You see, at the time of writing, Scotland has voted three times in three years to be part of the European Union. A central pillar of the 2014 Project Fear campaign was that Scotland would be booted out of the EU if it had the temerity to right a three centuries old wrong and reclaim its independence – so enough of us voted against ourselves. We then voted two years later to stay in the EU, before triple underlining it in last month’s Euro elections.

And yet we are told we are leaving, because that’s what being part of the Precious Union means. And not just leaving in a normal, controlled fashion. These are different days indeed, and we have reached a strange place when a potential (though unlikely) Conservative leader, Rory Stewart, is pilloried for scaremongering by his opponents for the Conservative leadership (and, because the UK is a beacon of democracy, the next Prime Minister) for pointing out what is obvious to anyone who has been paying the slightest bit of attention. That, for all sorts of reasons (like Europe is in transition post-elections and doesn’t have the time to be bothered with the navel gazing of a dying party, and even if it did, it doesn’t have a negotiator), the UK is crashing out without a deal in eighteen weeks time. Anyone who suggests otherwise isn’t, to put it kindly, being entirely honest.
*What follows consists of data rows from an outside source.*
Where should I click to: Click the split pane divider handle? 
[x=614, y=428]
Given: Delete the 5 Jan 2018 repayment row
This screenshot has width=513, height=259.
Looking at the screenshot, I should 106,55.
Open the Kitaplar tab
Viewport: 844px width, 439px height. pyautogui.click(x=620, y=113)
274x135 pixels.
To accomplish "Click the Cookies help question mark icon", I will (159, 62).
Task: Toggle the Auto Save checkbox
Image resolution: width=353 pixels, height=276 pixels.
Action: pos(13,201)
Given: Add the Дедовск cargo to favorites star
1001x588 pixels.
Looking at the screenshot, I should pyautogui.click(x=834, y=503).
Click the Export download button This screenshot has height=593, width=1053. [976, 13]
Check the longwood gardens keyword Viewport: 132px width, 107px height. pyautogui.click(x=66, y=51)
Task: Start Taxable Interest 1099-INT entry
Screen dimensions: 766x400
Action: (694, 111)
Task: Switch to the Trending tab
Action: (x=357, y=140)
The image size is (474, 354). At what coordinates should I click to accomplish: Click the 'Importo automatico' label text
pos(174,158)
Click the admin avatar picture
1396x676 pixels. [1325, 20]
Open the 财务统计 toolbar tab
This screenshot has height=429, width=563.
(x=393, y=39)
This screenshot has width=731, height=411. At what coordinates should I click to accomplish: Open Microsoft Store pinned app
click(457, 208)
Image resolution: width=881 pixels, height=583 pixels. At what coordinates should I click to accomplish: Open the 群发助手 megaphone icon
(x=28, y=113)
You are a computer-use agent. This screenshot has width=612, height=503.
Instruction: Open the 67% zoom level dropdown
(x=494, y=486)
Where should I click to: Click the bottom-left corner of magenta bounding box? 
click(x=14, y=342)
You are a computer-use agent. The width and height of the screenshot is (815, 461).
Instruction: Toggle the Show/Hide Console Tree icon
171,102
I mean, if a seemingly rational individual like Rory doesn’t believe he could even contemplate trying to negotiate something better than is already on the table, then the chances of a chancer like Boris Johnson,who built a journalism career out of lying about the very organisation that he would presumably now expect to take him seriously, getting in the front door are several light years below zero.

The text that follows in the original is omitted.